Problem to work on
Within the data below, copy each line where the string "computer" is found.

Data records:
-- Opening Marker --

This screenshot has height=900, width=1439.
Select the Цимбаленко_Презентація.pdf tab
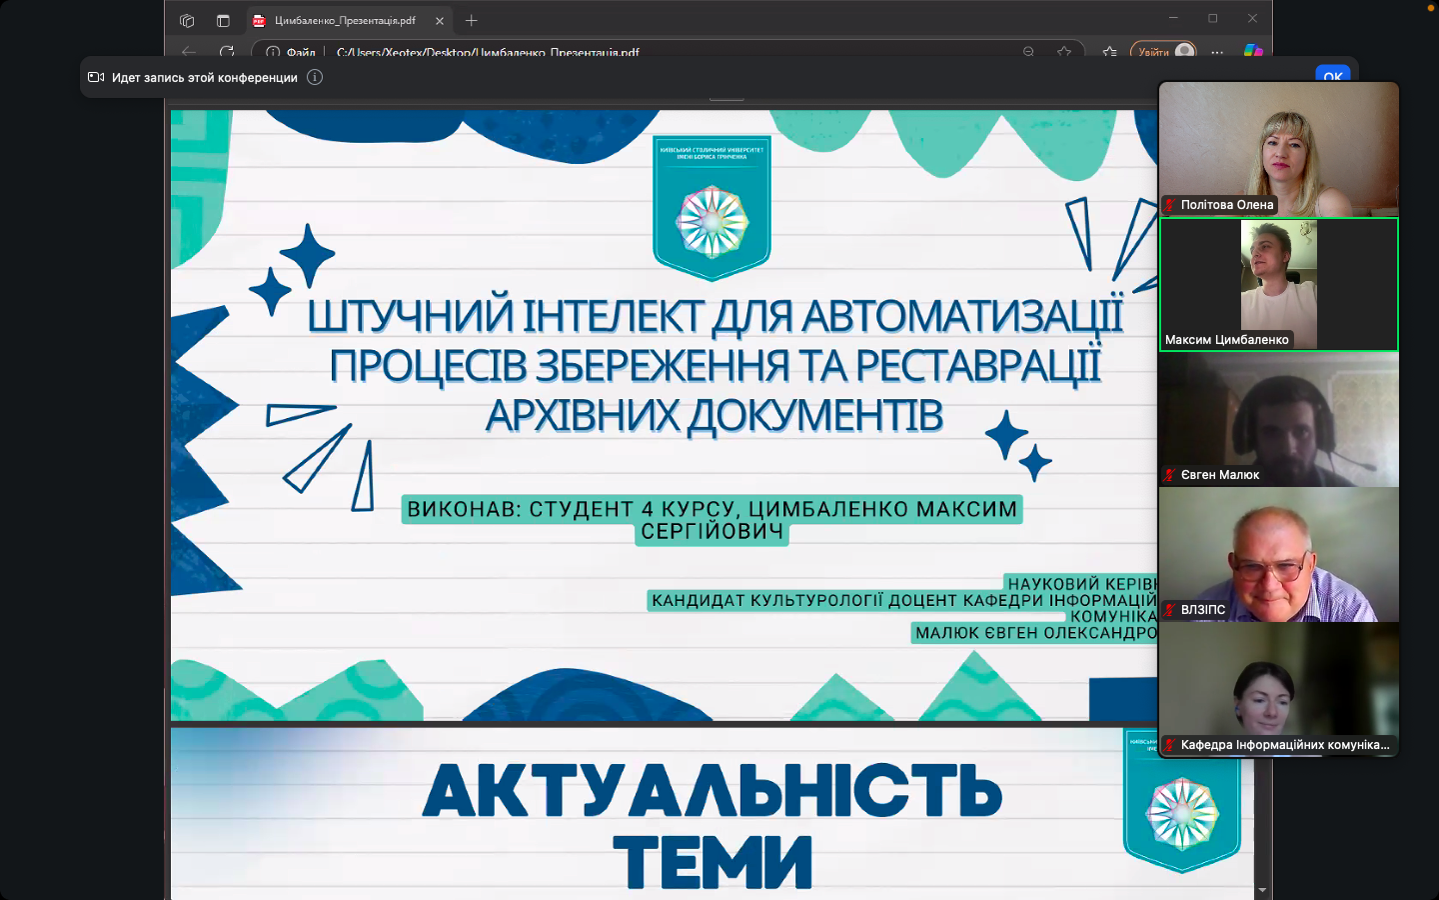click(x=344, y=20)
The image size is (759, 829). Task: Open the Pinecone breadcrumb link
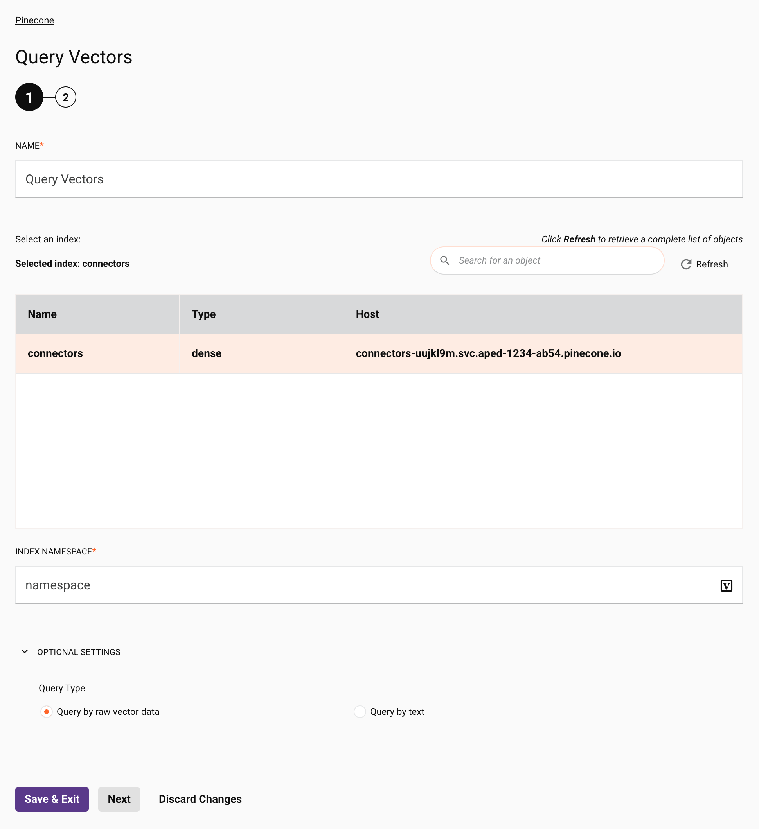coord(35,20)
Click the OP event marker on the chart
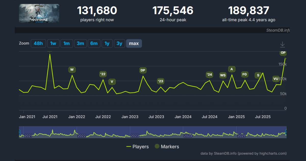This screenshot has height=161, width=306. [x=283, y=53]
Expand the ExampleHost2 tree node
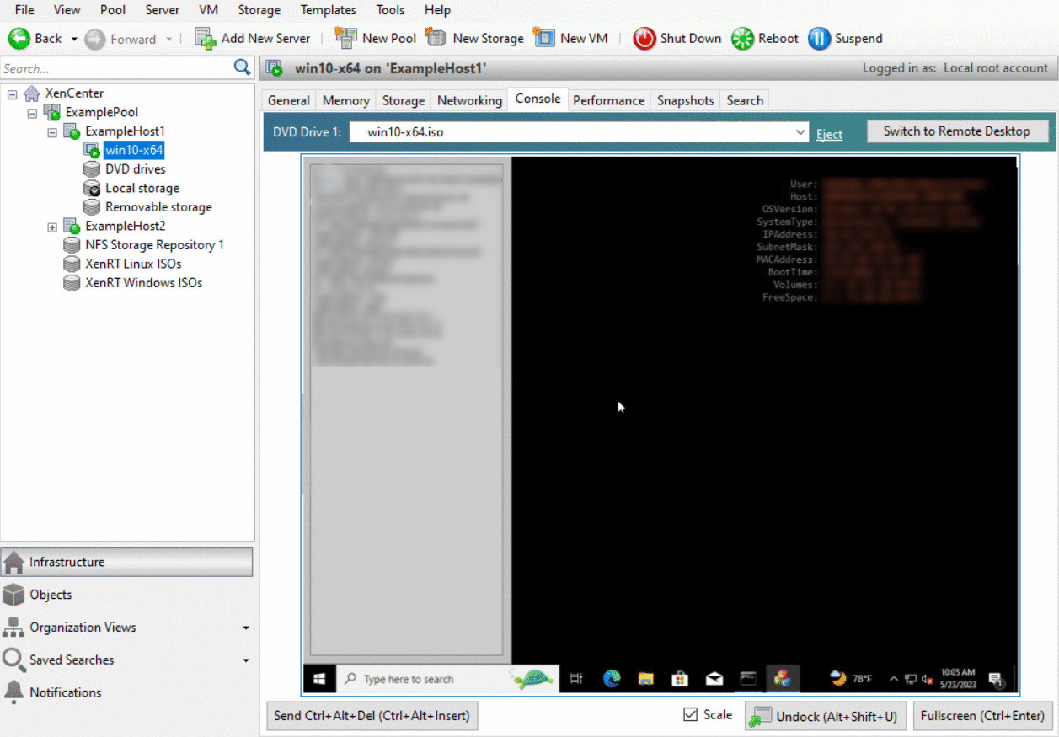1059x737 pixels. pos(51,226)
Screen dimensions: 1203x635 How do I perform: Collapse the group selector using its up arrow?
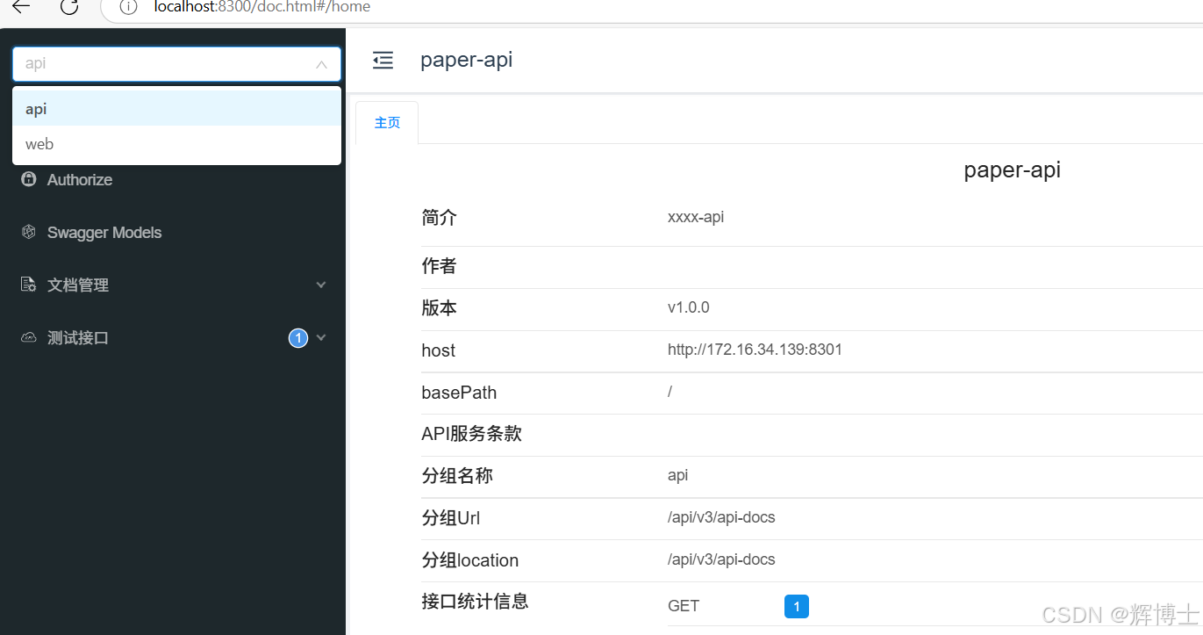[x=322, y=63]
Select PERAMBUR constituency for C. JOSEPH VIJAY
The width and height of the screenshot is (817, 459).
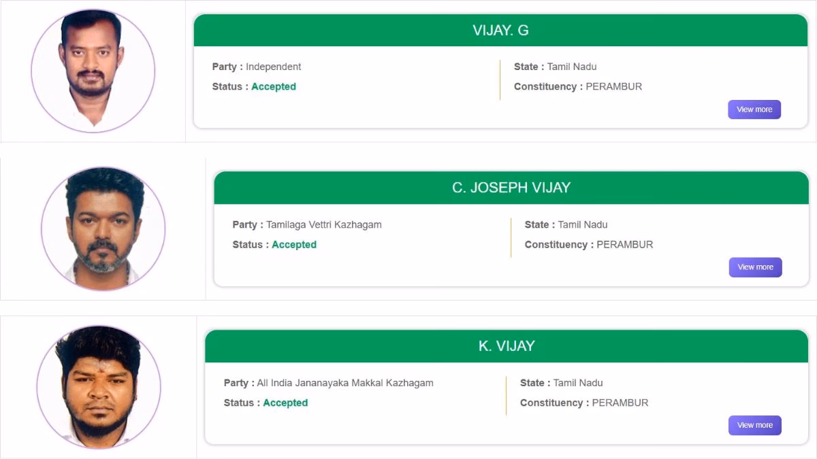click(624, 244)
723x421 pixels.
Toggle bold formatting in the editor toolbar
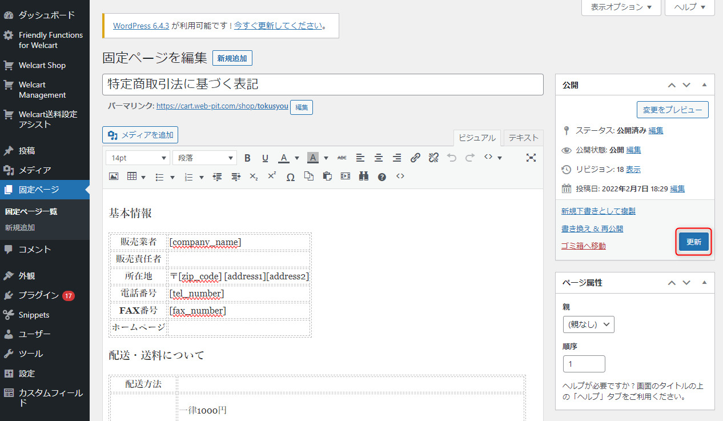pos(247,158)
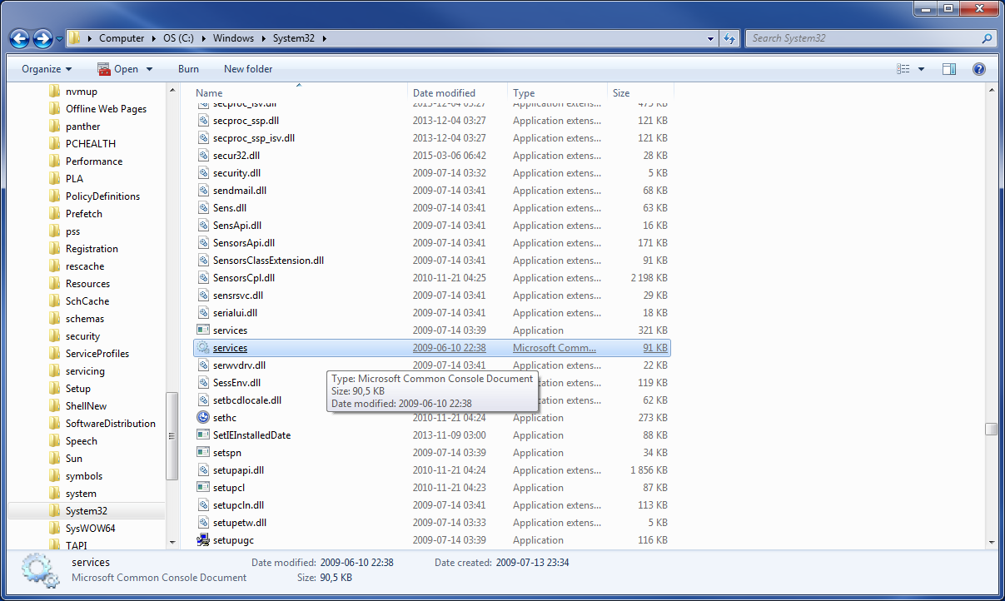
Task: Open Help with the question mark icon
Action: 979,69
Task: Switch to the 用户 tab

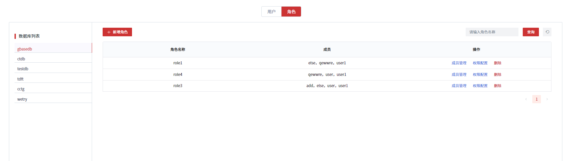Action: [271, 12]
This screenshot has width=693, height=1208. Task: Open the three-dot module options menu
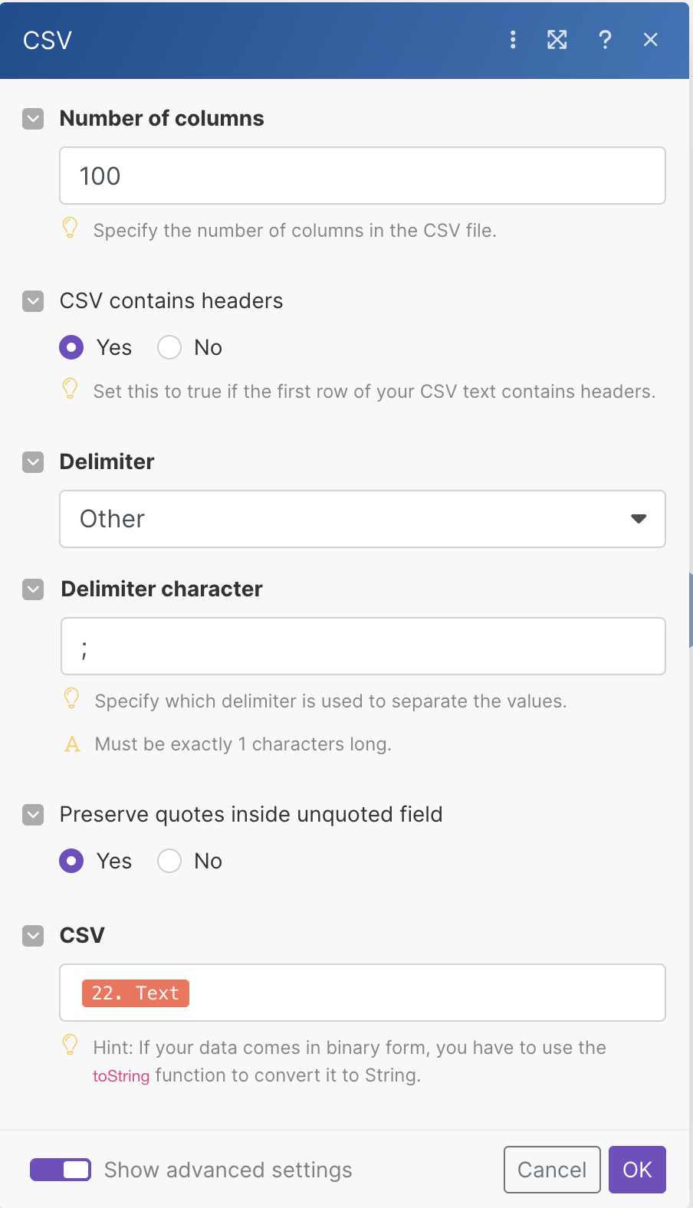point(513,40)
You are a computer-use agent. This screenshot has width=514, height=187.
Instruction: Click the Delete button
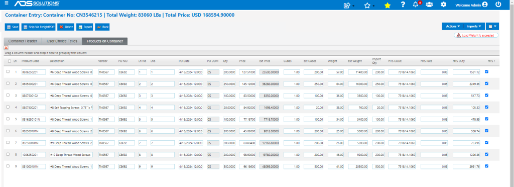click(66, 27)
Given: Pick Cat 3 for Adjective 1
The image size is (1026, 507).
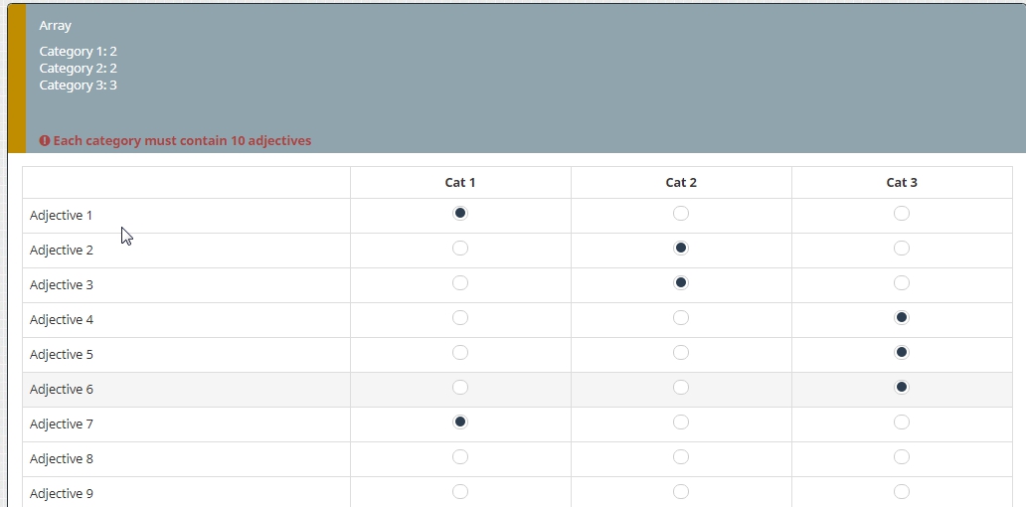Looking at the screenshot, I should coord(902,214).
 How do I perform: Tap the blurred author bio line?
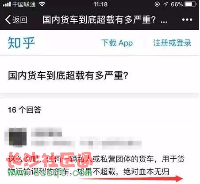pyautogui.click(x=86, y=143)
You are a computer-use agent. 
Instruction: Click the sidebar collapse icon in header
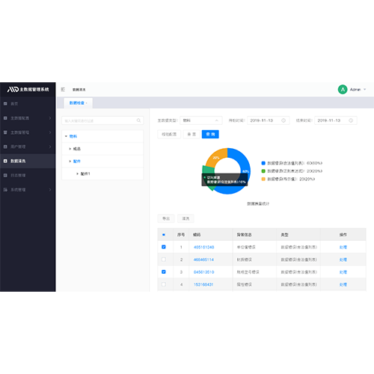point(63,89)
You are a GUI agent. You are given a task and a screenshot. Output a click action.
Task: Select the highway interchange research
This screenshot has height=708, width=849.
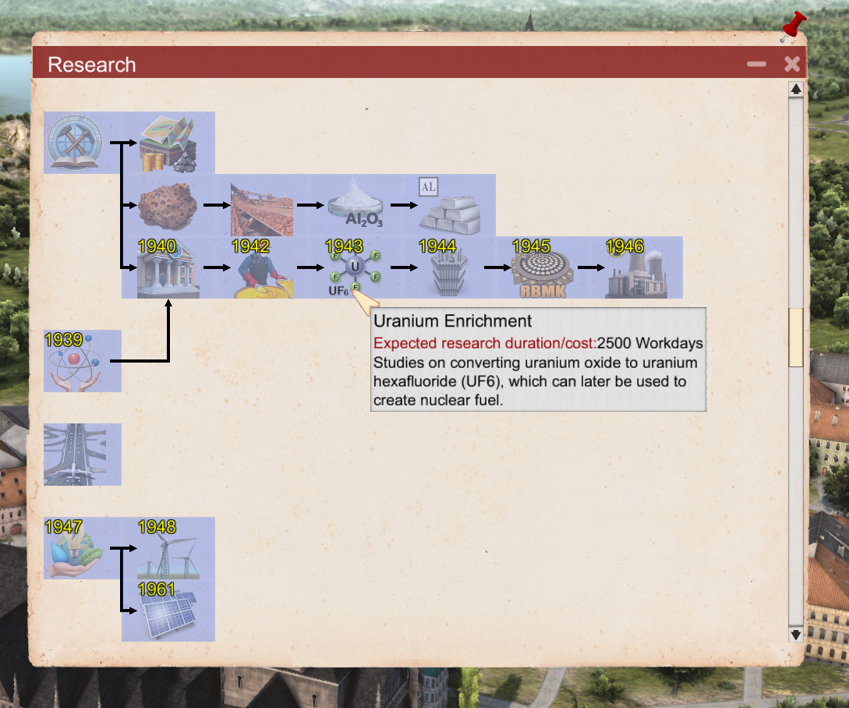[82, 455]
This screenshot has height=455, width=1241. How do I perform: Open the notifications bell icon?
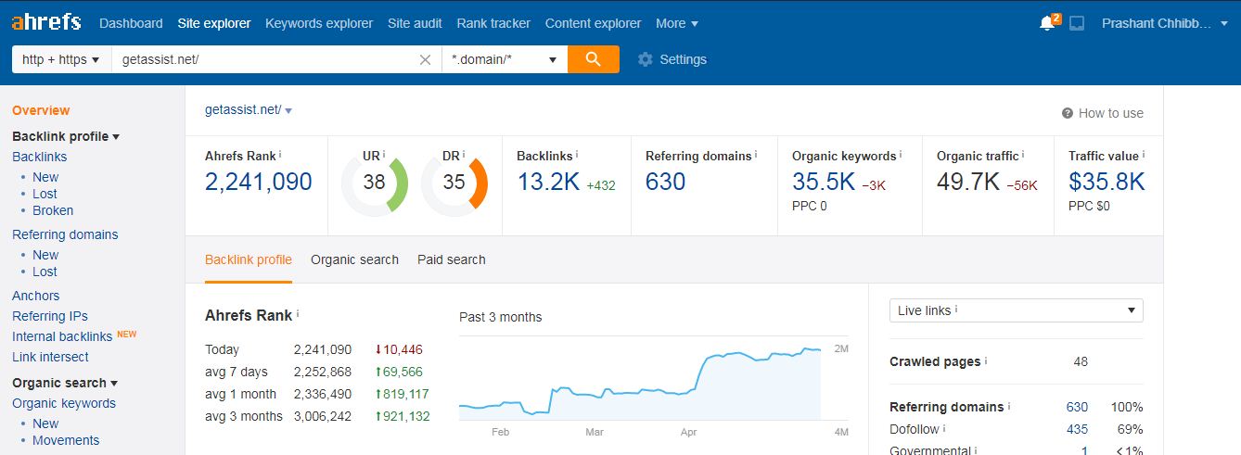1048,23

-- Closing Marker --

Written response
You are a computer-use agent. This screenshot has width=514, height=187.
You are a computer-use agent. 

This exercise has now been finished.